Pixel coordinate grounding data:
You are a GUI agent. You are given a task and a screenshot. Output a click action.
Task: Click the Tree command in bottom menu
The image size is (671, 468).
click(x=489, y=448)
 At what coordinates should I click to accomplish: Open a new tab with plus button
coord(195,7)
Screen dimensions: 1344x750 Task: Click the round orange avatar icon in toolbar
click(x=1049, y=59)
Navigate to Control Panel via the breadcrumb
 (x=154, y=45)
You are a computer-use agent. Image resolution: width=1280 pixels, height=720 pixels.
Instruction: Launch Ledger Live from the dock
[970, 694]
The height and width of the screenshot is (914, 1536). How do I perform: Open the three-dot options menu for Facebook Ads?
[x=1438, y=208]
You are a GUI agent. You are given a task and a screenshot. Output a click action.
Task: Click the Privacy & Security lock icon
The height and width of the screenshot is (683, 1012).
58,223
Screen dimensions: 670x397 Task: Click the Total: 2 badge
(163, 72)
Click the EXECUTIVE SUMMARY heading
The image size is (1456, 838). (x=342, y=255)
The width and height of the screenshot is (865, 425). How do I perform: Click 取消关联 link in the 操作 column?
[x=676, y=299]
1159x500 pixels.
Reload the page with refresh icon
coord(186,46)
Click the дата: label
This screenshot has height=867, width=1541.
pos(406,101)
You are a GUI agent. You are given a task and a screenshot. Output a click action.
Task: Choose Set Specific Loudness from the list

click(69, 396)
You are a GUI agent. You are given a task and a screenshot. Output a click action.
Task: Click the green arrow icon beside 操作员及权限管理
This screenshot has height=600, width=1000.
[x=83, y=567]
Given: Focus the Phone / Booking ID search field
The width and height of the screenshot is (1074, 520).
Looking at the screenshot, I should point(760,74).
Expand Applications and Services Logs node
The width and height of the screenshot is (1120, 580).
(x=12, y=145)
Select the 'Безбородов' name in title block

* [Assignment] An exact copy of every entry is the expected result.

* [Solution below]
You are a GUI agent. You are given a task and a screenshot. Output a click action.
Task: Click the Tree command in bottom menu
The image size is (671, 468).
click(x=489, y=448)
 At what coordinates should I click to accomplish: Open a new tab with plus button
coord(195,7)
Screen dimensions: 1344x750 Task: Click the round orange avatar icon in toolbar
click(x=1049, y=59)
Navigate to Control Panel via the breadcrumb
 (x=154, y=45)
You are a computer-use agent. Image resolution: width=1280 pixels, height=720 pixels.
Instruction: Launch Ledger Live from the dock
[970, 694]
The height and width of the screenshot is (914, 1536). How do I perform: Open the three-dot options menu for Facebook Ads?
[x=1438, y=208]
You are a GUI agent. You are given a task and a screenshot. Output a click action.
Task: Click the Privacy & Security lock icon
The height and width of the screenshot is (683, 1012).
58,223
Screen dimensions: 670x397 Task: Click the Total: 2 badge
(163, 72)
Click the EXECUTIVE SUMMARY heading
The image size is (1456, 838). (x=342, y=255)
The width and height of the screenshot is (865, 425). How do I perform: Click 取消关联 link in the 操作 column?
[x=676, y=299]
1159x500 pixels.
Reload the page with refresh icon
coord(186,46)
Click the дата: label
This screenshot has height=867, width=1541.
pos(406,101)
You are a GUI agent. You are given a task and a screenshot. Output a click action.
Task: Choose Set Specific Loudness from the list

click(69, 396)
You are a GUI agent. You are given a task and a screenshot. Output a click action.
Task: Click the green arrow icon beside 操作员及权限管理
This screenshot has height=600, width=1000.
[x=83, y=567]
Given: Focus the Phone / Booking ID search field
The width and height of the screenshot is (1074, 520).
Looking at the screenshot, I should point(760,74).
Expand Applications and Services Logs node
The width and height of the screenshot is (1120, 580).
(x=12, y=145)
Select the 'Безбородов' name in title block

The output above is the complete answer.